The feud betwixt the Gordons and Morays began with the 4th Huntly and the 4th 1st Moray back in the days of the 1st Mary. At one point, the two were erstwhile allies, having been in joint command of an army against the English, in 1542. But they couldn’t agree on tactics and Moray rode home in a sulk. While Moray brooded over his former ally turned unfriend, the Scottish army was defeated. The petulant Moray died in 1544, but the mutual dislike continued between the families until 1562, when the future 6th 1st Moray drove north towards Banchory and Gordon territory. There at Corrichie, on the 28th of October, the Protestant Regent Moray, on behalf of his Catholic Queen, entered battle with the Catholic former 5th 1st Moray, the ancient 4th Huntly, known as “the wylest lad that lyved.” Laughably, the Gordon was too old for such capers; he fell off his horse and died. The feud then simmered on through the 5th Huntly and ‘The Good Regent’ and ultimately, to the 6th Huntly and the Regent’s son-in-law.
By that time, James VI was King and married to his Dane who took a liking to the bonny Moray, which wouldn’t have pleased the King overmuch, but not for obvious reasons. It would’ve had more to do with not wanting anything to come between him and the English throne. The 6th Huntly was both a supporter of and schemer against his King. According to Francis James Child of ‘Child Ballad’ fame, Huntly was keen to prove that Moray was plotting rebellion with Francis Stewart, the Earl of Bothwell, against the King. No doubt as a smokescreen for his own double dealings in cahoots with the Spanish, Huntly got his King’s permission to bring Moray to trial. But instead of simply apprehending Moray, Huntly rampaged through his northern territory, causing death and destruction. On the 6th of February, when Moray was on route to Edinburgh of his own volition, Huntly cornered him at Donibristle House in Fife.
Late that evening, approaching midnight, Huntly’s men fired the house. Early in the morning of the 7th, Moray made a dash for the rocks on the seashore, but his headpiece had caught alight and betrayed his attempt at escape through the trees. He was cut down by Huntly’s men and slashed across the face by George Gordon’s own sword. Bonny Moray’s last words as he lay dying were, “Man, ye hae spoilt a better face than yer ain.” Moray’s mother sought revenge for her son, but despite ghoulishly exhibiting the corpse for several months in its coffin, Huntly wasn’t punished by the King, beyond a week long house arrest. In truth, Huntly was always one of the King’s close favourites, but he spent his entire life falling into and out of favour with his monarch. A painting of Moray’s body, gruesomely showing off his multiple wounds, was paraded through Edinburgh in an attempt at propaganda. It can be seen today in the Great Hall at Darnaway.

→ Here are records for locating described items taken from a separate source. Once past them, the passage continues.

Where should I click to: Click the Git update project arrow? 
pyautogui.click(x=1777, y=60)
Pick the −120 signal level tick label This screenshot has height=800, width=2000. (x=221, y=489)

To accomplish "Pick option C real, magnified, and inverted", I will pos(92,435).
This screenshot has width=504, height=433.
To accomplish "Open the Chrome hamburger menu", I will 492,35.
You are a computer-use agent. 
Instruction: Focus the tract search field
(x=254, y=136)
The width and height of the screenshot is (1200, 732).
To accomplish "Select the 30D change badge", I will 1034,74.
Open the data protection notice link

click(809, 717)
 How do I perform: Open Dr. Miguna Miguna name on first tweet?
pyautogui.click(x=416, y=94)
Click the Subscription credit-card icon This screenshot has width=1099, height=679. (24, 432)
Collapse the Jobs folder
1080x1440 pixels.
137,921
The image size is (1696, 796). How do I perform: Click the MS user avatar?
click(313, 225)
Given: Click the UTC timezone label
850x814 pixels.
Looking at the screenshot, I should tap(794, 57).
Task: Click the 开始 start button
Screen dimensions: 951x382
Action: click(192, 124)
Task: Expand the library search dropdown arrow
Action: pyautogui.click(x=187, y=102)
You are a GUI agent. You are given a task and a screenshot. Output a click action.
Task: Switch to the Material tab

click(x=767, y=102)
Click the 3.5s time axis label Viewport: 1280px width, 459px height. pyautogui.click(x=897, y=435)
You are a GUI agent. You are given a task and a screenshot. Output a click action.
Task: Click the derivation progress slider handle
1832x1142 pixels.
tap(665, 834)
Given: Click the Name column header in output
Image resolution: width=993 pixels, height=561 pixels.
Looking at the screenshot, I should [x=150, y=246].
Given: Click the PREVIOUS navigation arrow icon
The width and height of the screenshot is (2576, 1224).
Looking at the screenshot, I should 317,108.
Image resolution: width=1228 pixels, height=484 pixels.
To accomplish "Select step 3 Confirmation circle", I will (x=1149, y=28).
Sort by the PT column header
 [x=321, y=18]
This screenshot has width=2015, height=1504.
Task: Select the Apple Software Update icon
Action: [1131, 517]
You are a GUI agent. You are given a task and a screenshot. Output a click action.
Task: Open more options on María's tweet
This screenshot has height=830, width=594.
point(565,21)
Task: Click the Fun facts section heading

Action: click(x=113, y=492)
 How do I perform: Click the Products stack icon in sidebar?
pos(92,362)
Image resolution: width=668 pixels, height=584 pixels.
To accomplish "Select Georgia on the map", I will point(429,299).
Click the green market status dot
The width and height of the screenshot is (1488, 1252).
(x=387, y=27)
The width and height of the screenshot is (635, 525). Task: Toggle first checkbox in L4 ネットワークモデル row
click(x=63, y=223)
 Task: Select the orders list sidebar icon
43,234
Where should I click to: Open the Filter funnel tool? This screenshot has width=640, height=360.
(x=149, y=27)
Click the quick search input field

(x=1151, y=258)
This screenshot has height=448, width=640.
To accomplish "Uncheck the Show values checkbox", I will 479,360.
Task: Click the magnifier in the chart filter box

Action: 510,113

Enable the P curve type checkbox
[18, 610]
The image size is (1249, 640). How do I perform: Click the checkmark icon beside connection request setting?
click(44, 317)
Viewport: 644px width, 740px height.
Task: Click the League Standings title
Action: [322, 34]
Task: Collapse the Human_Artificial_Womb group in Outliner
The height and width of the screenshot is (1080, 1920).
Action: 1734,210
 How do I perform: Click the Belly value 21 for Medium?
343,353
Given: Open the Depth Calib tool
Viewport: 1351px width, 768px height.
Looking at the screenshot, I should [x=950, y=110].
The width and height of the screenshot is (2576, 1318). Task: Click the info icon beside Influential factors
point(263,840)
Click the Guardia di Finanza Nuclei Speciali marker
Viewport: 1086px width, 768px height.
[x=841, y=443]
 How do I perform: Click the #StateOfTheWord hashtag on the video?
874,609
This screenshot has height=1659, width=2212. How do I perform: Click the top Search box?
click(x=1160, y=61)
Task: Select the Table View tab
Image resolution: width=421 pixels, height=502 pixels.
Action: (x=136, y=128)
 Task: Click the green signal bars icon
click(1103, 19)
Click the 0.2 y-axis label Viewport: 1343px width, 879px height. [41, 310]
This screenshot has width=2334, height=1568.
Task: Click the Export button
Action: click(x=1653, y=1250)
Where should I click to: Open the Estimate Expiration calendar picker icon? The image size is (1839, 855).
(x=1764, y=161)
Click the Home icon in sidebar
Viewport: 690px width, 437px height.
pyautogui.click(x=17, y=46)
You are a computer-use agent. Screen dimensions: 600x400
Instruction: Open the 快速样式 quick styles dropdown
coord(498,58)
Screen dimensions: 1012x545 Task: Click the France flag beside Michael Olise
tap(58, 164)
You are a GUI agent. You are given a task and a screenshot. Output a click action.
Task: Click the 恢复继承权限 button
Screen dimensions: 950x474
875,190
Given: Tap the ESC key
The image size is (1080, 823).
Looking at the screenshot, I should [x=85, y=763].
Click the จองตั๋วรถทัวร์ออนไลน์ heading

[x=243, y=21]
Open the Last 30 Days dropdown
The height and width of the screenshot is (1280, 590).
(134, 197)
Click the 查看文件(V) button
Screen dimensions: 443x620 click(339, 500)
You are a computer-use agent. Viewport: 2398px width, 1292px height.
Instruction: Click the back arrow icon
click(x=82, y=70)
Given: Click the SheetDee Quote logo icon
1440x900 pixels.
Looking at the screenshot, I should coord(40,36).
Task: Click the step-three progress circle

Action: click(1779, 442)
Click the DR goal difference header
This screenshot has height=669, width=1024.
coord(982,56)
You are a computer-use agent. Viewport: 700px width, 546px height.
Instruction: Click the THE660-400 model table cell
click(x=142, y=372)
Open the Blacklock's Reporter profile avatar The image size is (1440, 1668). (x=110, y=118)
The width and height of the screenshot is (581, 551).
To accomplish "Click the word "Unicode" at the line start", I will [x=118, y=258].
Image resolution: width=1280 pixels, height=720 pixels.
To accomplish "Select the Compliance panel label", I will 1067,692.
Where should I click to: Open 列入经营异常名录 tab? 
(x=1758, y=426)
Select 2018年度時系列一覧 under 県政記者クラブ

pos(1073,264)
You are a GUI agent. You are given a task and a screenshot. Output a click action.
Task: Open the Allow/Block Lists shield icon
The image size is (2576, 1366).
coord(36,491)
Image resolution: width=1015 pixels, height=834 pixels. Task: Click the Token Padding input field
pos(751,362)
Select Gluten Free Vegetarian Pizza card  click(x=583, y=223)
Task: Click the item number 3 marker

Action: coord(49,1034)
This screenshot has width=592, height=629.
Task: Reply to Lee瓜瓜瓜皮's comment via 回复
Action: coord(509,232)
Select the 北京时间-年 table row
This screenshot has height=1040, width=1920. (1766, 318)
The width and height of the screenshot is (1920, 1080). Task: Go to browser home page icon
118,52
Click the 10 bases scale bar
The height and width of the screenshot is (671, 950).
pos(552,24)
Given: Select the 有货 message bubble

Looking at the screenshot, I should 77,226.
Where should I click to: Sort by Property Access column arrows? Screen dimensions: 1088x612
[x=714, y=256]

Significantly, Huntly, who was later charged with treason over the matter of the ‘Spanish Blanks’; excommunicated; absolved; victor over the King’s army at Glenlivet in October, 1594; tolerated by James VI; and who periodically abjured Romanism; was created the 1st Marquess of Huntly on the 7th of April, 1599. Later, he was again excommunicated; imprisoned several times; signed one Reformist confession and refused another; accused of intrigue; set free on the King’s order; joined James’ Court in London; absolved again; and involved in a feud with the Crichtons. Released by Charles I in 1636, Huntly died in Dundee on the 13th of June, after declaring his Catholic faith.
The son of the murdered 2nd Earl of Moray became the 3rd Earl and Lieutenant of the North. He later married Huntly’s daughter and put an end, once and for all, to the Moray/Gordon feud.